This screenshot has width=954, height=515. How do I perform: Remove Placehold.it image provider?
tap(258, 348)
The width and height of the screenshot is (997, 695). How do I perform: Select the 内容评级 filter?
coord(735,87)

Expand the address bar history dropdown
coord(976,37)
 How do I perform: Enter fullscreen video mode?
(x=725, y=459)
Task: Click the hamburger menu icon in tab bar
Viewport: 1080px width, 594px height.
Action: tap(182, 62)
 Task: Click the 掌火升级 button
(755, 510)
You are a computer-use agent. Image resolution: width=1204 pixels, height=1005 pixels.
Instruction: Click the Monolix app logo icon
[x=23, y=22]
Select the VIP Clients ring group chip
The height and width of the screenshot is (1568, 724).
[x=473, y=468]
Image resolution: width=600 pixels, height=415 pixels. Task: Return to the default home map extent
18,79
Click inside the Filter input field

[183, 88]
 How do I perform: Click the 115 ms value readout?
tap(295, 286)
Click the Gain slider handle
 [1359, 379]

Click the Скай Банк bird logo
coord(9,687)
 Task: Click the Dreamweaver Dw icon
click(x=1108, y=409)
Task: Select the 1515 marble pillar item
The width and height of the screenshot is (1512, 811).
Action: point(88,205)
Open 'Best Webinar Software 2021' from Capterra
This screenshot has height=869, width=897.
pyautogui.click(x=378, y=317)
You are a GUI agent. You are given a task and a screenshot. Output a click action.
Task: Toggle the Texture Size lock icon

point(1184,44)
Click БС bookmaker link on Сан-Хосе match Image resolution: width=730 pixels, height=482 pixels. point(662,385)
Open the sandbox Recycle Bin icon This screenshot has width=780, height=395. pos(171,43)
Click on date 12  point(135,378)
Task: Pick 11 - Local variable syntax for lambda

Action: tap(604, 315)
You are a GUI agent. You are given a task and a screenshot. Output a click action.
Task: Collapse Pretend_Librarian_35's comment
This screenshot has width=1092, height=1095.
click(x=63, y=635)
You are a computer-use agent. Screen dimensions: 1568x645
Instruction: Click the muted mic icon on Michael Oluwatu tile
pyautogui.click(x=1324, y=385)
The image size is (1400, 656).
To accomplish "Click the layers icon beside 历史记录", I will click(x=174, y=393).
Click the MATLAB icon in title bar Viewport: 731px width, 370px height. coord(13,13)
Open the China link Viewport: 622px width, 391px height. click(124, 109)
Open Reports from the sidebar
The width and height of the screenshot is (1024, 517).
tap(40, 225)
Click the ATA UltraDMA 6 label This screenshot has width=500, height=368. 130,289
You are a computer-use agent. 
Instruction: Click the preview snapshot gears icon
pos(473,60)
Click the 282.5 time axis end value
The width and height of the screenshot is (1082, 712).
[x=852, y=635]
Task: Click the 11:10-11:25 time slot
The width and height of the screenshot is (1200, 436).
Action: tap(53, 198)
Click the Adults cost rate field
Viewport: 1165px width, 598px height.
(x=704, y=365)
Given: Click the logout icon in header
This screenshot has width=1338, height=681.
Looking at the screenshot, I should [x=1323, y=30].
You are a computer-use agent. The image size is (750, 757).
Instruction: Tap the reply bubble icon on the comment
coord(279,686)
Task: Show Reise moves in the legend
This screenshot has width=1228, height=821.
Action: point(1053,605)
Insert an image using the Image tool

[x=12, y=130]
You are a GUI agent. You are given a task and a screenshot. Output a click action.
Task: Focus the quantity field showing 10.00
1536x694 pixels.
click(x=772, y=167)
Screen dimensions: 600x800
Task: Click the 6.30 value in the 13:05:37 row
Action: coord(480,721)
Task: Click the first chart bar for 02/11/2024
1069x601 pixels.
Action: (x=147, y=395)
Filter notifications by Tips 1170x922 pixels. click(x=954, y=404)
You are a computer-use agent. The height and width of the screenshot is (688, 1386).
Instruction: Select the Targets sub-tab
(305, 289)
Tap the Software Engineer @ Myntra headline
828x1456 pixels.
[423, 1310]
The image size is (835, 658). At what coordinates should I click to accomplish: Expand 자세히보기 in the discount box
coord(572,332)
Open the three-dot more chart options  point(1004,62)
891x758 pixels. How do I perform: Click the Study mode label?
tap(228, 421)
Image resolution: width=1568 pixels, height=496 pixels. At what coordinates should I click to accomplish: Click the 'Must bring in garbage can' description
^^^^^^^^^^^^^^^^
> **WHAT THE TASK REQUIRES**: Search the data for the word "link" and copy each line where it appears.

> **OUTPUT FOR THIS TASK**:
Click БС bookmaker link on Сан-Хосе match Image resolution: width=730 pixels, height=482 pixels. point(662,385)
Open the China link Viewport: 622px width, 391px height. click(124, 109)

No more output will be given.